冬の到来により、寒さが本格化してきましたね。水も空気も澄んだいい季節になりました。

今水上バイクに乗られているひとは、今しか味わえない景色を堪能していることでしょう。

ところでみなさんは、「ヘルメット」を着用していますか? バイクに乗られる方にとっては必要不可欠なアイテムでしょう。

水上バイクにおけるライフジャケットと同様に、着用義務がありますからね。

では、自転車に乗られる方はどうでしょうか。

話題になったのでご存じかと思いますが、すべての自転車利用者のヘルメット着用を努力義務とする改正道路交通法が、2023年4月1日から施工されました。

◇ ◇ ◇

まずはヘルメット着用の歴史を少し紐解いてみましょう。

1986年7月5日に「道路交通法」が改正され、原付(原動機付自転車)のヘルメット着用が義務化されました。

1960年代にオートバイが普及し、事故が急増したことを受けての法改正でした。

付の前(1975年)に50cc以上のオートバイの着用義務が始まり、その後に原付も、という流れです。

◇ ◇ ◇

ヘルメットで頭部を守ることにより、事故での死亡率や重症リスクが大幅に減少するのは想像に難くないでしょう。

自転車が努力義務になったのもそれが理由ですが、あくまで「着用するように努めましょう」というのが現状です。

罰則もありませんから、着用率はまだまだ高くありません。

おそらく「自転車に乗るときはヘルメットをかぶる」という行為そのものが頭にないのでしょう。

しかし考えてみてください。わずか数千円のヘルメットが、命を守ってくれるかもしれないのです。

警察庁によると、2021年に自転車の乗車中の事故で361人が亡くなりました。

このうちの約6割が、ヘルメット未着用で頭部を損傷していたそうです。

もちろんヘルメットさえかぶれば絶対安全、というわけでもありませんし、自分の頭のサイズに合った製品を正しく選ぶことが大切です。

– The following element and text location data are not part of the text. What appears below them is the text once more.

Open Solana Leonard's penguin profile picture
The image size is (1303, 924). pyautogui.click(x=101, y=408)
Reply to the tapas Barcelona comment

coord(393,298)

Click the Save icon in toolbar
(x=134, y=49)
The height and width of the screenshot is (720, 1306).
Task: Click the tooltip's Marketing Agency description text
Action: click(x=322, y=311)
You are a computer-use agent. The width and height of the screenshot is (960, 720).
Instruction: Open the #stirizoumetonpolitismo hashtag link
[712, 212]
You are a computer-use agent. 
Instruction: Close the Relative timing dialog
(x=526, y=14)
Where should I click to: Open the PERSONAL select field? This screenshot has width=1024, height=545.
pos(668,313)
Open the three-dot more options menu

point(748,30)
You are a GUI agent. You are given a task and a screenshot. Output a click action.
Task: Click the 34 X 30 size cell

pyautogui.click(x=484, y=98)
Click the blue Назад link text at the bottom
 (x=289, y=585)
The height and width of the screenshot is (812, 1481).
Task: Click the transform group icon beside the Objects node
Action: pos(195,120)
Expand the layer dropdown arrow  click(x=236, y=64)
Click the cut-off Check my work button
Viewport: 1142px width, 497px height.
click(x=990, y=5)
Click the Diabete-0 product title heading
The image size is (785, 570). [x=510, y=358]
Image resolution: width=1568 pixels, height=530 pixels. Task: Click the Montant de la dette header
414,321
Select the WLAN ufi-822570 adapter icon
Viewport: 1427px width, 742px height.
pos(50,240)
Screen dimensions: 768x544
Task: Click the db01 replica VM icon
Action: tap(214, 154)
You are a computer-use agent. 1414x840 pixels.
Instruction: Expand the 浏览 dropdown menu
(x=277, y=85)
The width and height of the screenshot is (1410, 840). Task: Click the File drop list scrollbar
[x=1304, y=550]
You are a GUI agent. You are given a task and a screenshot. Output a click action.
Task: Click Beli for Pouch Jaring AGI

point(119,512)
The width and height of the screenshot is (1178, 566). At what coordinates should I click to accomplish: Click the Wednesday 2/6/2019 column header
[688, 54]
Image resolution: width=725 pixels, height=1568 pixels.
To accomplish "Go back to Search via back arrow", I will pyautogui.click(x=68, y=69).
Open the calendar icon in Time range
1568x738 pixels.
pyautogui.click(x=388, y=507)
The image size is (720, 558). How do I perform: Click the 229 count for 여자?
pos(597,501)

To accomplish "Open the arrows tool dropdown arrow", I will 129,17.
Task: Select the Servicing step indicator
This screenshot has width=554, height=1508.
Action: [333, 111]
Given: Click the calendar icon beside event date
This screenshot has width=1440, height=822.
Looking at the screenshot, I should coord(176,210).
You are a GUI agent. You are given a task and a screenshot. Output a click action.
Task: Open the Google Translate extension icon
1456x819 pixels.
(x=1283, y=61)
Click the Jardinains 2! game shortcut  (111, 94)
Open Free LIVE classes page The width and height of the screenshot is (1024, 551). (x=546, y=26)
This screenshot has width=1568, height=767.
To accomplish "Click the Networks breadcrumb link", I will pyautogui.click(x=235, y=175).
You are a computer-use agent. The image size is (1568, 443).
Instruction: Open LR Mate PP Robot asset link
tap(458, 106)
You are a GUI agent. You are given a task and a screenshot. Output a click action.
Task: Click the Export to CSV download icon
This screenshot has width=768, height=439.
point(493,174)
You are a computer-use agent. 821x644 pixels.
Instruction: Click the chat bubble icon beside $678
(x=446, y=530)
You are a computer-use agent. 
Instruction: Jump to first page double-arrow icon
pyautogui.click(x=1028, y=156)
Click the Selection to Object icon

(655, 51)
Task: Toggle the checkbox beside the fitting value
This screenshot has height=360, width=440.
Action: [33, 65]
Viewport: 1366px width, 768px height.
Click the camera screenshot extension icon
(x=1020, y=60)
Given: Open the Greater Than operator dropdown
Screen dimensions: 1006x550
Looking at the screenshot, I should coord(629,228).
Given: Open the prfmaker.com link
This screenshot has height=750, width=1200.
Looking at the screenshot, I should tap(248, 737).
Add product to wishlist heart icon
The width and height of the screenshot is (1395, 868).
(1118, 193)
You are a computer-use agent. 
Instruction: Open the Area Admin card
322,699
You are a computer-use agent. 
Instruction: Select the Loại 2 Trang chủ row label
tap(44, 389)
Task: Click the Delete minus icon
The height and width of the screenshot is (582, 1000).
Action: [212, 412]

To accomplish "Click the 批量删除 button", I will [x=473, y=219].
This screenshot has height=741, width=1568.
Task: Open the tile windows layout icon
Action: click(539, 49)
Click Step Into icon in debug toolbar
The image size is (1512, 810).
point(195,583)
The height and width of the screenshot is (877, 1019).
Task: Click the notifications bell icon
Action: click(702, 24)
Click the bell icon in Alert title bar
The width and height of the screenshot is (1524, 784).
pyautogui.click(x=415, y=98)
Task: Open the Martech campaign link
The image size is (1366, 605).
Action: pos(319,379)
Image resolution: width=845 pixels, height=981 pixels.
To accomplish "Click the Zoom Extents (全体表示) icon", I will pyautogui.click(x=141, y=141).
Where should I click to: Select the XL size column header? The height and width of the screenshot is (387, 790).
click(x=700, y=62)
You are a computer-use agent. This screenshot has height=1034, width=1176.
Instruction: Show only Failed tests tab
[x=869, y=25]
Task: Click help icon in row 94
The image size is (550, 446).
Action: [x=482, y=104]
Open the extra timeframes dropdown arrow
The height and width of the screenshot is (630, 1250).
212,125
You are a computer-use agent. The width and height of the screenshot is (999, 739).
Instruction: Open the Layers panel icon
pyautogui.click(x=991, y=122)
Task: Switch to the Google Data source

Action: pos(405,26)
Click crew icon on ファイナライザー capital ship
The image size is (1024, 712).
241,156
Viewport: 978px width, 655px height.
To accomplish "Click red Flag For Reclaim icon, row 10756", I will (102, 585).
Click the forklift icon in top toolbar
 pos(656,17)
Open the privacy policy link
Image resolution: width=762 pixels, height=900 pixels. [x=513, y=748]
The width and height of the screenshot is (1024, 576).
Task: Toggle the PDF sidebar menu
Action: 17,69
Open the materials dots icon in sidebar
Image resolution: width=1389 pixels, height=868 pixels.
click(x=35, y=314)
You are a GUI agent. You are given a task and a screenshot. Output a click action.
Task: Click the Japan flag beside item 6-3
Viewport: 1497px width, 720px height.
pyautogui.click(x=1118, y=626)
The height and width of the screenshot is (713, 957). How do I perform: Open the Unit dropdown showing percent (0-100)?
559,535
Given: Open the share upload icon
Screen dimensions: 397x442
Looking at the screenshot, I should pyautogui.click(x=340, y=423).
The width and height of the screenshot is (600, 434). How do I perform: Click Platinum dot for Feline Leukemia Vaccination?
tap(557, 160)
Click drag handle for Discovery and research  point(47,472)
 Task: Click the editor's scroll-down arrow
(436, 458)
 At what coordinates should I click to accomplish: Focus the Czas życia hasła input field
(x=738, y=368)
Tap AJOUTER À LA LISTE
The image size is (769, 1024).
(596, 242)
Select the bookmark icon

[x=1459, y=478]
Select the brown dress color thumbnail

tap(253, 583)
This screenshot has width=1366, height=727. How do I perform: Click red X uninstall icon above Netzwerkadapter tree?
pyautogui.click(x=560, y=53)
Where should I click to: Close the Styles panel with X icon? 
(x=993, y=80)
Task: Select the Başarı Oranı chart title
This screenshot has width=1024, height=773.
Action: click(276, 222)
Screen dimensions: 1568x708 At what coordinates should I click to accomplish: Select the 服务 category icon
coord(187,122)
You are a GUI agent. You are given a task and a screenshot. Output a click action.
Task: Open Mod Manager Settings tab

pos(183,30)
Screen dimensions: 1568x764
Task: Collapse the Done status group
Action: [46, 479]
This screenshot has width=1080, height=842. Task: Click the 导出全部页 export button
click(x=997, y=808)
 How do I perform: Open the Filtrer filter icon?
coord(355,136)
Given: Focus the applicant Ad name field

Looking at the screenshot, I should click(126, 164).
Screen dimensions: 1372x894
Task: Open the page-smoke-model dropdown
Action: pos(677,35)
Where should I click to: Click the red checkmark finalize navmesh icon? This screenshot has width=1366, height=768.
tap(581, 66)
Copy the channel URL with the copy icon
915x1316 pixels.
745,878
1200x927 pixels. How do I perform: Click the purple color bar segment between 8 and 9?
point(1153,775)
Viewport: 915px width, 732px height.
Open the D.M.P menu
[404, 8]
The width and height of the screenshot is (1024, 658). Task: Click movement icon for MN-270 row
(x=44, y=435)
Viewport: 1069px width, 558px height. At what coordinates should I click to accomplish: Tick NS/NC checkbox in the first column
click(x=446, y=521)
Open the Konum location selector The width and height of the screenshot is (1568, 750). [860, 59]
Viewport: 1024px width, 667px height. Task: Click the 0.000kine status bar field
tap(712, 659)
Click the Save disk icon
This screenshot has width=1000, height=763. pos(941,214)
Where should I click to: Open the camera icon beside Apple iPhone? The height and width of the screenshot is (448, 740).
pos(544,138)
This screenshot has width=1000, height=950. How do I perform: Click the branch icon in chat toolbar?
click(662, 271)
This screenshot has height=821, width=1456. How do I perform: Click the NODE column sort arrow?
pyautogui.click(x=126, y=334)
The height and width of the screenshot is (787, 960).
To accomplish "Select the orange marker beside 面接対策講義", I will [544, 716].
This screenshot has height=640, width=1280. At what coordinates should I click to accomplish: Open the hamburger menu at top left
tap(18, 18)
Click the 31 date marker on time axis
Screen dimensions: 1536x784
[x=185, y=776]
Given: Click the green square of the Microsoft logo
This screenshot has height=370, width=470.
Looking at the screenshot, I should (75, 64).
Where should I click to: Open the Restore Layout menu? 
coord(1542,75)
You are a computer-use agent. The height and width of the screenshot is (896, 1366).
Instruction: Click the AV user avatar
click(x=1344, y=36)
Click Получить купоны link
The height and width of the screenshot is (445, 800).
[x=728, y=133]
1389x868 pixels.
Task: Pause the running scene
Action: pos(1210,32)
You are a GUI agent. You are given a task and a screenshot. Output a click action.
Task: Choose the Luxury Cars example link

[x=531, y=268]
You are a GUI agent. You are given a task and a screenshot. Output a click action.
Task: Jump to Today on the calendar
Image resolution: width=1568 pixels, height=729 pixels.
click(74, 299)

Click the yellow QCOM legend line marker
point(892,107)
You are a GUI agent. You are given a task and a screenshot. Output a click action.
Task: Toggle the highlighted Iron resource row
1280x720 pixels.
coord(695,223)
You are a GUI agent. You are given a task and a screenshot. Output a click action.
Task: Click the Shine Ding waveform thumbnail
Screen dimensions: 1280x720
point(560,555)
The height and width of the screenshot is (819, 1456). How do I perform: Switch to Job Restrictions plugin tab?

ヘルメットの前側が眉毛の少し上にくるようにかぶり、顎ヒモは指が1~ 2本入るぐらいに調整して締めましょう。

そして自転車だけでなく、水上バイクでもヘルメットを着用することが好ましいと我々は考えています。

万が一事故に遭ったとき、頭部を守ることで死亡率が下がるのは水上バイクも同じですからね。

利用者自身の命を守ることはもちろん、家族や大切なひとを悲しませないためにも、ヘルメットをかぶり、船長の遵守事項をしっかり守って安心安全に水上バイクを楽しんでください。